** Begin GIVEN TEXT **

Reputation: 439
I have a Track model and currently I do a nested loop through the models id to get the pair and then pass it into a function to count the similarity between these two non-equivalent track object
track_set = Track.objects.all()
track_ids = [track.id for track in track_set]
pointer_a = 0
pointer_b = 1
for pointer_a in range(len(track_ids) - 1):
for pointer_b in range(pointer_a + 1, len(track_ids)):
track_a = Track.objects.get(pk=track_ids[pointer_a])
track_b = Track.objects.get(pk=track_ids[pointer_b])
counter += 1
count_it_sim(track_a, track_b)
I think the way I get the object is not very efficient, is there any way to optimize it ?
Edit: this count_it_sim
will calculate the similarity value between track_a and track_b, and I need to calculate it for all the pairs in Track model
models.py
class Tag(models.Model):
name = models.CharField(max_length=255, unique=True)
class Tagged(models.Model):
track = models.ForeignKey(Track, on_delete=models.CASCADE)
tag = models.ForeignKey(Tag, on_delete=models.CASCADE)
frequency = models.IntegerField(
default=0,
validators=[MinValueValidator(0)],
)
class Meta:
unique_together = ('track', 'tag')
class Track(models.Model):
track_id = models.CharField(max_length=24)
title = models.CharField(max_length=120)
link = models.URLField(max_length=120, blank=True)
tags = models.ManyToManyField(Tag, through='Tagged', blank=True)
similarity = models.ManyToManyField(
'self',
blank=True,
through='Similar',
related_name='similar_to',
symmetrical=False
)
users = models.ManyToManyField(User, through='PlayTrack', blank=True)
class Similar(models.Model):
track1 = models.ForeignKey(Track, on_delete=models.CASCADE, related_name='track1')
track2 = models.ForeignKey(Track, on_delete=models.CASCADE, related_name='track2')
similarity = models.FloatField(
validators=[MinValueValidator(0), MaxValueValidator(1)],
)
and what count_it_sim will do is, it will get all tag's frequency of track_a and track_b through a associative entity, which is Tagged model, and calculate it to get the similarity value between track_a and track_b
def count_it_sim(track_a: Track, track_b: Track):
tag_set = Tag.objects.all()
part1 = 0
part2 = 0
part3 = 0
for tag in tag_set:
try:
freq_tag_of_track_a = Tagged.objects.get(track=track_a, tag=tag).frequency
except Tagged.DoesNotExist:
continue
try:
freq_tag_of_track_b = Tagged.objects.get(track=track_b, tag=tag).frequency
except Tagged.DoesNotExist:
continue
part1 += freq_tag_of_track_a * freq_tag_of_track_b
part2 += freq_tag_of_track_a ** 2
part3 += freq_tag_of_track_b ** 2
try:
it_sim = part1 / (math.sqrt(part2) * math.sqrt(part3))
except ZeroDivisionError:
it_sim = None
Edit 2: On count_it_sim, instead of iterate through all of the tags from Tag.objects.all()

** End GIVEN TEXT **
** Begin DATA **

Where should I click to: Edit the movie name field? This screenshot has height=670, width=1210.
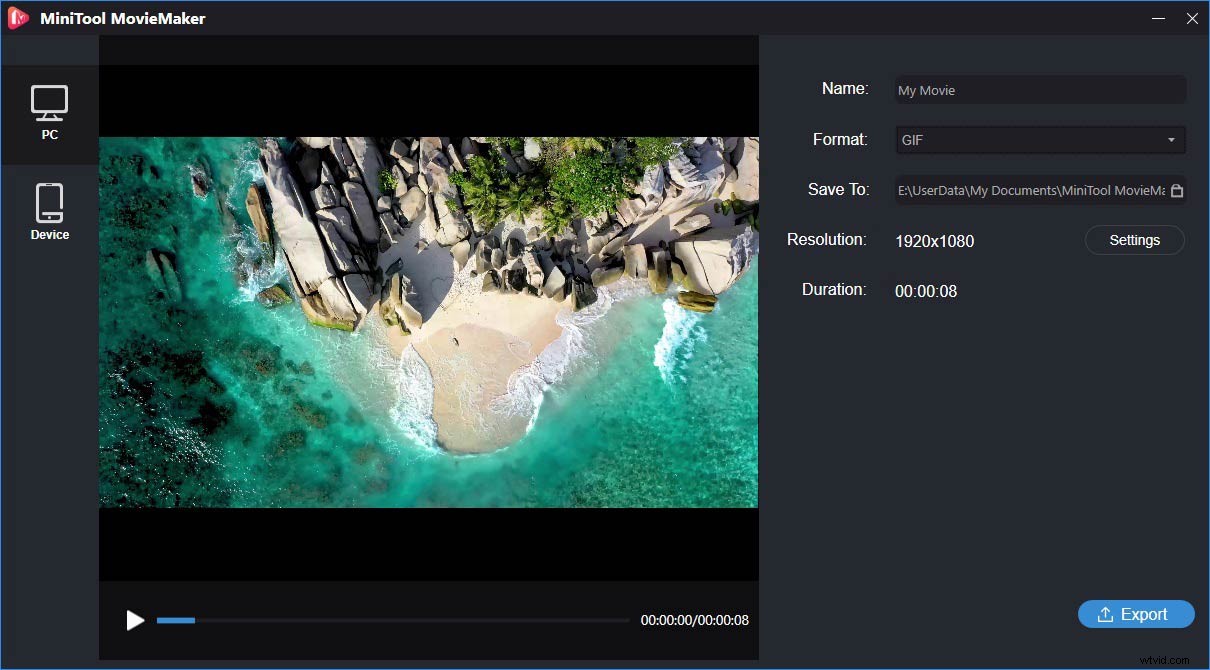click(x=1040, y=90)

** End DATA **

YOUR GOAL = Pick up the Django question about computing track similarity right after its last line, "Edit 2: On count_it_sim, instead of iterate through all of the tags from Tag.objects.all()", and continue it from there.

EXERCISE ANSWER =
, I query only those tags which exist in Tagged
and the result is way faster than the previous one, here is my current code now
def count_it_sim(track_a: Track, track_b: Track):
filtered_tagged = Tagged.objects.filter(Q(track=track_a) | Q(track=track_b))
tag_ids = filtered_tagged.values_list('tag', flat=True).distinct()
part1 = 0
part2 = 0
part3 = 0
for tag_id in tag_ids:
try:
freq_tag_of_track_a = filtered_tagged.get(track=track_a, tag__id=tag_id).frequency
except Tagged.DoesNotExist:
freq_tag_of_track_a = 0
try:
freq_tag_of_track_b = filtered_tagged.get(track=track_b, tag__id=tag_id).frequency
except Tagged.DoesNotExist:
freq_tag_of_track_b = 0
part1 += freq_tag_of_track_a * freq_tag_of_track_b
part2 += freq_tag_of_track_a ** 2
part3 += freq_tag_of_track_b ** 2
try:
it_sim = part1 / (math.sqrt(part2) * math.sqrt(part3))
except ZeroDivisionError:
it_sim = None
Edit 3: There are some changes in the models. Instead of storing the frequency
of each tag
of a track
, now the frequency
will be calculated by counting how many users
have tag a track
with a particular tag
. Here is the update
# models.py
...
class Tagged(models.Model):
user = models.ForeignKey(User, on_delete=models.CASCADE, default=1)
track = models.ForeignKey(Track, on_delete=models.CASCADE)
tag = models.ForeignKey(Tag, on_delete=models.CASCADE)
...
and the count_it_sim function become
def count_it_sim(track_a: Track, track_b: Track):
filtered_tagged = Tagged.objects.filter(Q(track=track_a) | Q(track=track_b))
tag_ids = filtered_tagged.values_list('tag', flat=True).distinct()
part1 = 0
part2 = 0
part3 = 0
for tag_id in tag_ids:
try:
freq_tag_of_track_a = filtered_tagged.filter(track=track_a, tag__id=tag_id).count() # UPDATED LINE
except Tagged.DoesNotExist:
freq_tag_of_track_a = 0
try:
freq_tag_of_track_b = filtered_tagged.filter(track=track_b, tag__id=tag_id).count() #UPDATED LINE
except Tagged.DoesNotExist:
freq_tag_of_track_b = 0
part1 = accumulate(part1, freq_tag_of_track_a * freq_tag_of_track_b)
part2 = accumulate(part2, freq_tag_of_track_a ** 2)
part3 = accumulate(part3, freq_tag_of_track_b ** 2)
try:
it_sim = final_calc(part1, part2, part3)
except ZeroDivisionError:
it_sim = None
return it_sim
Upvotes: 0
Views: 420
Reputation: 9636
As per our discussion in the comments, the aim is to get the the needed data using the least number of database queries, in a structure that will easily allow further data manipulation.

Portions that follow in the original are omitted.